Here you’ll find travel reports about Ercolano. Discover travel destinations in Italy of travelers writing a travel blog on FindPenguins.

12 travelers at this place:

  • Day91

    Herculaneum: In the Shadow of Pompeii

    October 28, 2017 in Italy

    Learning from our previous errors, we were set to explore Herculaneum, a site often overlooked by many tourists in favour of the more renown Pompeii. This time there would be no delays with trains but instead we were unable to get out of our apartment. Our apartment was keyless, which meant we had to input a code into the security system to enter and push a button to exit. It was as if someone had hit the panic room button and we were unable to escape. Flashes of the Absolutely Fabulous episode where Eddie and Patsy get “locked” in their panic room ran through our minds. However, there was no Moët to comfort us as we waited to be rescued. When we finally were able to open the door, after a few kicks, we felt like we had been in their forever (when really it was only 10 minutes). In our minds, though, we were preparing for the long haul.

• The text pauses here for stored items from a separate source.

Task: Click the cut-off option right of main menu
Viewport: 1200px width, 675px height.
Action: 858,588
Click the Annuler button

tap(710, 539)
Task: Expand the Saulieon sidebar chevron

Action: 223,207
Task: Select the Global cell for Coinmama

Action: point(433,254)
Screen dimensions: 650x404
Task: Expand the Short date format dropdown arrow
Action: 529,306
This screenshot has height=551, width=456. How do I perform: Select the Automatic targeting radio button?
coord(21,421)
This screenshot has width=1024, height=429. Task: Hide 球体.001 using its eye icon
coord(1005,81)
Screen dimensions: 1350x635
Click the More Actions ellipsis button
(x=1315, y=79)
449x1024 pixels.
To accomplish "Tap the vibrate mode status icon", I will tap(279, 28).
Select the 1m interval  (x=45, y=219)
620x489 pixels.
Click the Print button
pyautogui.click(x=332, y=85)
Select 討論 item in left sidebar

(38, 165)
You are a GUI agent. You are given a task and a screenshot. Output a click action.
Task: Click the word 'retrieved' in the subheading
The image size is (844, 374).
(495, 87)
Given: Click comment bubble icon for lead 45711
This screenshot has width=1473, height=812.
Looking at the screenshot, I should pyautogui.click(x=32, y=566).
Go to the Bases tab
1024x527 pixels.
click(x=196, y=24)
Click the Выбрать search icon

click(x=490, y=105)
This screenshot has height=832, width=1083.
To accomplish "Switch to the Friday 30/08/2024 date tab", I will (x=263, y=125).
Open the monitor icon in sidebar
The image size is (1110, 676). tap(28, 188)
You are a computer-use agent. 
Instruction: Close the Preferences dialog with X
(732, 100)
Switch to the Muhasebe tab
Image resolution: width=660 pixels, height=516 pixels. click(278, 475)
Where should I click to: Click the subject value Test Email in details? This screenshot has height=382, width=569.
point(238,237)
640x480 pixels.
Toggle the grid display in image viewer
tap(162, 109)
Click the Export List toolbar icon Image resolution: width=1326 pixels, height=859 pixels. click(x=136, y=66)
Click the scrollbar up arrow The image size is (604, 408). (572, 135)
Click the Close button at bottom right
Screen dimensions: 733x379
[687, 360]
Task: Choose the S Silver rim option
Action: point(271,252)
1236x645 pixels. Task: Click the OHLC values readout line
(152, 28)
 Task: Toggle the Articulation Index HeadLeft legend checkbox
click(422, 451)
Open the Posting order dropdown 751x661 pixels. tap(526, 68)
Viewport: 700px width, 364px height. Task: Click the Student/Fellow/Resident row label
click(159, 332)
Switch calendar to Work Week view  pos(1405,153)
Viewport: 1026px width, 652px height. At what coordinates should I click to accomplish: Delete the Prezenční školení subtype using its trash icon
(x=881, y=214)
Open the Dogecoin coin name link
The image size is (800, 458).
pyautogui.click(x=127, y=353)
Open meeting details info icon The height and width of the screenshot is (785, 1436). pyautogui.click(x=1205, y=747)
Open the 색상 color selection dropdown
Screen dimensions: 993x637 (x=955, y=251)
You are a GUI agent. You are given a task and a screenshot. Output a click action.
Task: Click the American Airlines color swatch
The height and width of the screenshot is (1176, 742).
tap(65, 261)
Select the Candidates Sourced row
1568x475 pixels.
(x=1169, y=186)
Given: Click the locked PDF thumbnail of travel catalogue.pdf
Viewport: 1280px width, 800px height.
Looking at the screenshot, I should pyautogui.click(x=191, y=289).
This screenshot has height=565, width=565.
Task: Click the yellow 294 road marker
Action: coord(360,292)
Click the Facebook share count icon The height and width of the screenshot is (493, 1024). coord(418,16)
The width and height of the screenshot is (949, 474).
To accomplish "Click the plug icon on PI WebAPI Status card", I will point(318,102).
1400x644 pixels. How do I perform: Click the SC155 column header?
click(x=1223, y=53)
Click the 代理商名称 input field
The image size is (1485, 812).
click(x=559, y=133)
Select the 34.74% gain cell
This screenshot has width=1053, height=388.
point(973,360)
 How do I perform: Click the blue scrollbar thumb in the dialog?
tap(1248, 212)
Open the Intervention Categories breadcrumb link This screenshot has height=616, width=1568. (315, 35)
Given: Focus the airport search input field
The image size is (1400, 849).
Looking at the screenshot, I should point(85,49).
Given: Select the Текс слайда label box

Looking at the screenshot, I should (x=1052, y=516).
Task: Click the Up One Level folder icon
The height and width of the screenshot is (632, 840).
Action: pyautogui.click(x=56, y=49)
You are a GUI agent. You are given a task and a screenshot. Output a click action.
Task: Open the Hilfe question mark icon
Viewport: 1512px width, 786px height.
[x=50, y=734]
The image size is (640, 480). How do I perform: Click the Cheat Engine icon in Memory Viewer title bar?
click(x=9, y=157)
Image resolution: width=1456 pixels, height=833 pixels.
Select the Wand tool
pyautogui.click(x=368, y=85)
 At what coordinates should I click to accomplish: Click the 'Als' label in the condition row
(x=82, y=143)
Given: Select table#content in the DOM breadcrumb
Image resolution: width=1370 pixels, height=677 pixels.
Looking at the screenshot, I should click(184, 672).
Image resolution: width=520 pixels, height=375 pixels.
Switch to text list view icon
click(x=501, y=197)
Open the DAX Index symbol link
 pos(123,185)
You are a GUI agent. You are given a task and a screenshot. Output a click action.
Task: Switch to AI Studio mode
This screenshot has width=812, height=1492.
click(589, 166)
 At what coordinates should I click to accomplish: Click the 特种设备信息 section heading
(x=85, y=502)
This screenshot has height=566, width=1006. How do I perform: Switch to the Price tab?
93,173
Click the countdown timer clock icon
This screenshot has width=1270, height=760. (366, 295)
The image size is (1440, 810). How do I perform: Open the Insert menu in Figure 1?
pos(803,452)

    Herculaneum, while not as large as Pompeii, still has many magnificent villas and well-preserved structures. Even less known are the villas in Boscoreale, Oplontis and Stabia, which were next on our itinerary. Villa Poppaea, supposedly owned by the Emperor Nero's second wife, was astounding to walk through, imagining the opulence that once must have filled the rooms. The villas Arianna and San Marco were equally as impressive buildings, overlooking the Bay of Naples.

    Once we discovered the Circumvesuviana train line, the missing link from Google Maps, navigating to many of these sites became slightly easier and generally involved a lot less walking – well, sometimes. But it did mean travelling in a machine manufactured in the dark ages. Instead of a train it resembled more of a washing machine on wheels. By the time you get to Pompeii you're on spin cycle and you rattle all the way back to Napoli.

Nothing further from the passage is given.